For which situations

This feature is useful when a single bucket is shared between multiple authenticated users and each user must only see and manipulate their own files, without needing separate buckets or per-user credentials.

Typical cases:

  • A multi-tenant upload area where each tenant receives their own login and must be confined to their own folder.
  • A self-service report drop where users read and overwrite only files under their own namespace, while an operator account retains full visibility to support or audit.
  • Any workflow where exposing the user identifier in URLs is unwanted, for example to keep shared URLs neutral or to prevent trivial enumeration of other users' folders.

Examples

Minimal configuration

targets:
  shared:
    bucket:
      name: my-bucket
      prefix: internal/
      # ...credentials...
    mount:
      path:
        - /files/
    resources:
      - path: /files/*
        methods: [GET, PUT, DELETE, HEAD]
        provider: provider1
        basic:
          credentials:
            - user: alice
              password: { value: alicepw }
            - user: bob
              password: { value: bobpw }
            - user: admin
              password: { value: adminpw }
    actions:
      GET:
        enabled: true
        config:
          userIsolation: true
          userIsolationAdmins:
            - admin
      PUT:
        enabled: true
      DELETE:
        enabled: true

OIDC configuration

When the auth provider is OIDC, the identifier comes from the preferred_username claim if the IdP emits one, or falls back to the user's email address otherwise.
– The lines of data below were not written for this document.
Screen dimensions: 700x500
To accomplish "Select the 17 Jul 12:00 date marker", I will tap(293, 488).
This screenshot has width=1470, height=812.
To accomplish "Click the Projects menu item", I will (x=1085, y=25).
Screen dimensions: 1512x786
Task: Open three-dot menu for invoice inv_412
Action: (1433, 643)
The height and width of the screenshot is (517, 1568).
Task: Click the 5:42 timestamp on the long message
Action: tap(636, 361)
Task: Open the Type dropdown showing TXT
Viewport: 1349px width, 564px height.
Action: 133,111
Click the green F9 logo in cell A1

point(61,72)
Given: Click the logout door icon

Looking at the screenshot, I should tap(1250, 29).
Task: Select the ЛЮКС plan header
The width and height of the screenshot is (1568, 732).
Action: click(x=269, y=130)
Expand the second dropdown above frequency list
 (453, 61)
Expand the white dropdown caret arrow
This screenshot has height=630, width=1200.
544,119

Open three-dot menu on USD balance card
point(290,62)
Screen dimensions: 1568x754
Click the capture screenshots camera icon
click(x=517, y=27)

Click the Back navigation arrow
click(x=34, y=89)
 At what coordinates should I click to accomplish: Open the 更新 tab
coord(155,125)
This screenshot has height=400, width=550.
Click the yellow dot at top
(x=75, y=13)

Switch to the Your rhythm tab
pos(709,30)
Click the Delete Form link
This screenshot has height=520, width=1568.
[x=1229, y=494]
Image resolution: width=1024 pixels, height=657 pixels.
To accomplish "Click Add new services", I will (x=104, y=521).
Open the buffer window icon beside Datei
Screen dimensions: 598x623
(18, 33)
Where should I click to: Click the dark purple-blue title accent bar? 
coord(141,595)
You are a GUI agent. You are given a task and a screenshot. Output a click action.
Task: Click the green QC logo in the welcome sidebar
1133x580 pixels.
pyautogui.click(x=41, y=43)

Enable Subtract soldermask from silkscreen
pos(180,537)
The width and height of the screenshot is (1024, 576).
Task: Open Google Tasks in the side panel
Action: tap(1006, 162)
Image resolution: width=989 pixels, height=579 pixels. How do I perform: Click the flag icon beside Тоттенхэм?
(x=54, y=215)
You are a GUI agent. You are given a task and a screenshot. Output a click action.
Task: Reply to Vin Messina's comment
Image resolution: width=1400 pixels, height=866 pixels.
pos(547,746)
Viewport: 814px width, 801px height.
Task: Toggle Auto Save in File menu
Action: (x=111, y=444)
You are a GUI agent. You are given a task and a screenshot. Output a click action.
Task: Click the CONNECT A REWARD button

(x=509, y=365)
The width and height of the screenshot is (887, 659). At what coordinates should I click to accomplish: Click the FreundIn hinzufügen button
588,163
List in userIsolationAdmins exactly the value the IdP sends — preferred_username for users who have one, or the email address for users who don't.

authProviders:
  oidc:
    keycloak:
      clientId: s3-proxy
      issuerUrl: https://sso.example.com/auth/realms/internal
      callbackPath: /auth/oidc/callback
      # ...credentials...
targets:
  shared:
    bucket:
      name: my-bucket
      prefix: internal/
      # ...credentials...
    mount:
      path:
        - /files/
    resources:
      - path: /files/*
        methods: [GET, PUT, DELETE, HEAD]
        provider: keycloak
        oidc: {}
    actions:
      GET:
        enabled: true
        config:
          userIsolation: true
          userIsolationAdmins:
            # Identifier semantics: this matches preferred_username
            # if the IdP emits one, otherwise the email claim.
            - storage-admin
            - ops@example.com
      PUT:
        enabled: true
      DELETE:
        enabled: true

In this setup:

  • A user with preferred_username: alice lands in internal/alice/.
  • A user with no preferred_username claim and email: bob@example.com lands in internal/bob@example.com/.
  • storage-admin (matched by preferred_username) and the user with email: ops@example.com (matched when preferred_username is empty) bypass isolation and see the full internal/ prefix.

Notes

  • Isolation requires an authenticated user. The target must declare at least one resource with basic, OIDC or header authentication; configurations that enable userIsolation without an auth resource are rejected at startup.
  • Keys are built as <bucketPrefix><identifier>/<requestPath>. If your identifiers can collide with real folder names inside the bucket prefix, use a dedicated prefix for the isolated target.
  • For OIDC, userIsolationAdmins matches against the same identifier the proxy uses for the folder — preferred_username if present, otherwise the email. List the same value you expect the IdP to emit.